Total phthalate concentration present = 1.0 mmol L–1, solid phase adsorption maximum = 2.0 μmol m–2 (equivalent to 0.2 mmol L–1), pK2 = –8 and pK7 = –18.7. The initial chloride concentrations were either zero, fixed value (4.54 mM), or pH dependent variable values. For the pH dependent variable values, the Cl values were fixed at 1.27 mM above pH 3.18, but increased due to addition of HCl acid below pH 3.18 (total Cl input at pH 2.33 was 4.54 mM). Resultant curves were generated by IExFit. No aqueous phase protonation reactions were included in this simulation.
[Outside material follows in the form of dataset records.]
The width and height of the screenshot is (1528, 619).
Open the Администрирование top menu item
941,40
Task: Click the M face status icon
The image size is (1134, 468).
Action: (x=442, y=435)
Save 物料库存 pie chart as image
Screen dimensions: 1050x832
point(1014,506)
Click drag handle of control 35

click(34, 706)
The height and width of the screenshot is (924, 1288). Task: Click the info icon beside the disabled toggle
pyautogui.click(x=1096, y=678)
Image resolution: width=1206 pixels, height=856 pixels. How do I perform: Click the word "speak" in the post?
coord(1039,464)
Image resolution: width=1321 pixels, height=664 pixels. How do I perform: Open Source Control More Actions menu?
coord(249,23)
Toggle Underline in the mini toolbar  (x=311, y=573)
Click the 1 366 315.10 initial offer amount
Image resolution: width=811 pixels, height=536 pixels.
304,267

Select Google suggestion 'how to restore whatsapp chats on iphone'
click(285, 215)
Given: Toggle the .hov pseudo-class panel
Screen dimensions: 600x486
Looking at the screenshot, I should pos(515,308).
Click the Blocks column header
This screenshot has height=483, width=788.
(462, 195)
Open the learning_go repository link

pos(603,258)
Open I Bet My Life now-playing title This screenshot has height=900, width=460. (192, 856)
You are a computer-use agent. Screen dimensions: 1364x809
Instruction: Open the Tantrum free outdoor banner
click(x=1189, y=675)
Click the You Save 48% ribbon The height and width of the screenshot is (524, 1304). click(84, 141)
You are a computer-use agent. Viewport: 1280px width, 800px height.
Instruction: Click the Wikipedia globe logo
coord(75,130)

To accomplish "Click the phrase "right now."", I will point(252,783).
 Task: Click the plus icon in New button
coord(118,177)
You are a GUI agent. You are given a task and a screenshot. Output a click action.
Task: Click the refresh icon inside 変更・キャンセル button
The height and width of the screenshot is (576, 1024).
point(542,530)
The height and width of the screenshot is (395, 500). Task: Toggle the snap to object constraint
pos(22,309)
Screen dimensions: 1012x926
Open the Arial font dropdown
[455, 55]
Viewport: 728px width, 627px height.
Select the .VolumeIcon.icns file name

https://doi.org/10.1371/journal.pone.0176743.g002

In absence of Cl in Fig 2, the predicted phthalate adsorption increases sharply with each adsorbed molecule occupying two sites and reaching 1.0 μmol m–2 adsorption below pH 4. If phthalate aqueous protonation reactions are also included, then the shape of the predicted phthalate adsorption in absence of Cl would be nearly the same (not shown).

Now, if Cl ions are present but at a constant (fixed) concentration, then the shape of the amount of phthalate adsorbed is the same as before but it now never reaches 1.0 μmol m−2 adsorption. This time, instead, phthalate reaches a maximum of 0.722 μmol m–2 adsorption below pH 4, while the Cl ions occupy the remaining sites with 0.556 μmol m−2 adsorption below pH 4. Note that for this simulation (0.722 * 2) + (0.556 * 1) = 2 μmol m−2 = total number of sites available. It is also important to note the shape of the phthalate adsorption curve in the presence of a constant Cl competitor. It is simply lowered but otherwise identical to the curve without the presence of Cl ions. The lowering of the phthalate adsorption curve also gives the illusion that the adsorption edge has moved left toward lower pH values; but it has not. It has only lowered vertically. The lowering of this adsorption curve is not due to a compression of some diffuse double layer near the solid-liquid interface, but rather to the competition by other anions for the same adsorption sites.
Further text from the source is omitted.